On April 2, 1974, Hollywood’s biggest movie stars gathered in the Los Angeles Music Center. They had come for the forty-sixth annual Academy Awards ceremony. Winners in more than twenty-one categories would receive a gold-plated, thirteen-and-a-half-inch statuette called Oscar.

The awards for best director, best actor, and best actress were announced. There was one award left. What movie would win for best picture?

David Niven, a longtime leading man in many films, appeared onstage. He was there to introduce the legendary actress Elizabeth Taylor. She was going to announce the winner for best picture, the last and most important award of the night.

But before Elizabeth Taylor came out, the audience started to laugh. Niven looked confused. He hadn’t said anything funny. The audience kept laughing and clapping, so Niven glanced over his shoulder.

A man was running across the stage behind him. Two of his fingers were raised in a peace sign and . . . he was naked!

The runner dashed offstage. The audience kept laughing. Now Niven was, too. “That was almost bound to happen,” he said. Everyone knew what he meant. Running naked in public places was a silly fad in the early seventies. It was called streaking.

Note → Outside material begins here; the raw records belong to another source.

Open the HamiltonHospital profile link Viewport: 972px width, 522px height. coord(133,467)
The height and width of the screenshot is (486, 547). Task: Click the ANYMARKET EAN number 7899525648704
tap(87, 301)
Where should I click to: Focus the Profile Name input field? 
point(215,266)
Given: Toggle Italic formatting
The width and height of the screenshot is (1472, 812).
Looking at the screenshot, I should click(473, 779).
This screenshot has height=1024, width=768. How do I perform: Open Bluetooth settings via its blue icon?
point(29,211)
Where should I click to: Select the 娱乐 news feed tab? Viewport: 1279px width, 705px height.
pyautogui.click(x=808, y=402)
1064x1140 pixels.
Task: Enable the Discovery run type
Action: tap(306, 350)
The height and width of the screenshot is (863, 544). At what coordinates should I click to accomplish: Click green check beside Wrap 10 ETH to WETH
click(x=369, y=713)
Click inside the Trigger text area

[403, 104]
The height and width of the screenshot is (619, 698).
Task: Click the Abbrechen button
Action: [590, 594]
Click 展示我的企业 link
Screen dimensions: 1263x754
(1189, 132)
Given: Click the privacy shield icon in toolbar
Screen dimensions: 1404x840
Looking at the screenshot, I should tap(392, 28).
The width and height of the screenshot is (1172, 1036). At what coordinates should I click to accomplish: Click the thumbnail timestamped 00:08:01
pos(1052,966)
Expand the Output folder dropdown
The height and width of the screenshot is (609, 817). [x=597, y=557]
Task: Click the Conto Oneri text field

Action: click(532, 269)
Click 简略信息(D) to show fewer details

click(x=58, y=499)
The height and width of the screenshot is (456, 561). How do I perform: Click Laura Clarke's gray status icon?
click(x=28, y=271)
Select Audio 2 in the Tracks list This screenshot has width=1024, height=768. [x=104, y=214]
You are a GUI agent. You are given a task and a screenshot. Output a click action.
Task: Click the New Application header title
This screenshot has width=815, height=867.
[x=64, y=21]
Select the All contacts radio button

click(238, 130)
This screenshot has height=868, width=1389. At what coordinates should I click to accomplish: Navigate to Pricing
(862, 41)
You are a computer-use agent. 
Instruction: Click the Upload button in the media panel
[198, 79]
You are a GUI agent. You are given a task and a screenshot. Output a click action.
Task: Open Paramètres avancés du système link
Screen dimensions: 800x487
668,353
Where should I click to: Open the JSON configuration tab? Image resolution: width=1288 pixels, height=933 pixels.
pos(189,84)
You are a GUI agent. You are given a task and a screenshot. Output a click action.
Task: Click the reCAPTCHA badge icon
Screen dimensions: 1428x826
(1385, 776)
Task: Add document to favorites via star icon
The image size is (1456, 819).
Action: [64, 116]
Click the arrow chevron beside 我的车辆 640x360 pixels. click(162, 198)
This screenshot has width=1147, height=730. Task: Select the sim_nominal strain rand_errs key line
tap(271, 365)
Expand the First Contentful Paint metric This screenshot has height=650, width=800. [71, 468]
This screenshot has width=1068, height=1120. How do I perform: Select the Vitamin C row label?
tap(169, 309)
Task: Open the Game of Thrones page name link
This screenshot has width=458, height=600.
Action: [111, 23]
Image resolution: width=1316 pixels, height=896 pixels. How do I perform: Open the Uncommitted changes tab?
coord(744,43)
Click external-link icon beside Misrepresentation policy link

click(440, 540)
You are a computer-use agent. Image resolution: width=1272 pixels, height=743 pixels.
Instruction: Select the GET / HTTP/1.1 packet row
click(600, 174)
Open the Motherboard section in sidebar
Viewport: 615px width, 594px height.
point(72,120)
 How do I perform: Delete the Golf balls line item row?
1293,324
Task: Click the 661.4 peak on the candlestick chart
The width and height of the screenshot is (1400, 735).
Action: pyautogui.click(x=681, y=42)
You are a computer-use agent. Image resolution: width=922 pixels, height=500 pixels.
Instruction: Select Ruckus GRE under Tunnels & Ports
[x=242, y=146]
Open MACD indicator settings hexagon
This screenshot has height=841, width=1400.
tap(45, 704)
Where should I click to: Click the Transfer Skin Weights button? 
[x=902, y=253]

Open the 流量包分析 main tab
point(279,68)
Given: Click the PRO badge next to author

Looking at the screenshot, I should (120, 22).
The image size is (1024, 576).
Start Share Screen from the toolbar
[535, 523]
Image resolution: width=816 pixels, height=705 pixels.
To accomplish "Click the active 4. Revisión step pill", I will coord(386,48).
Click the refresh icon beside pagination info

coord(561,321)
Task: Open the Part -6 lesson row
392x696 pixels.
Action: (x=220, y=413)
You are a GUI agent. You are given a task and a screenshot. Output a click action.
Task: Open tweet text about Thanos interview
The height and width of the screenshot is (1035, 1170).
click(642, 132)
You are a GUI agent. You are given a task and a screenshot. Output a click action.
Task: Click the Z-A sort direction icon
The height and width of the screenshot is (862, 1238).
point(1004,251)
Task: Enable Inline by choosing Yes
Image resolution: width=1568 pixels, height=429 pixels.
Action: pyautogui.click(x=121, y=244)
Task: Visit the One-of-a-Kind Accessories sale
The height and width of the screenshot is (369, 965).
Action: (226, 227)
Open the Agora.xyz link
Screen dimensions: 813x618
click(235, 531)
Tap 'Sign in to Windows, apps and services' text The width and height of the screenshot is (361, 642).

There have been a lot of crazy, weird moments in the history of Hollywood and the movies. But few have topped the incident with the “Streaker Guy” seen on TV by forty-five million people all over the world.

Who Is Oscar?

Before the very first Academy Awards ceremony in 1929, a team of Academy of Motion Picture Arts and Sciences designers created the model for the statuette. The story goes that a woman named Margaret Herrick, who was the Academy’s librarian, saw it and stopped short, saying it looked just like her uncle Oscar.

The name stuck.

In 1939, Oscar became the official name of the little golden statue.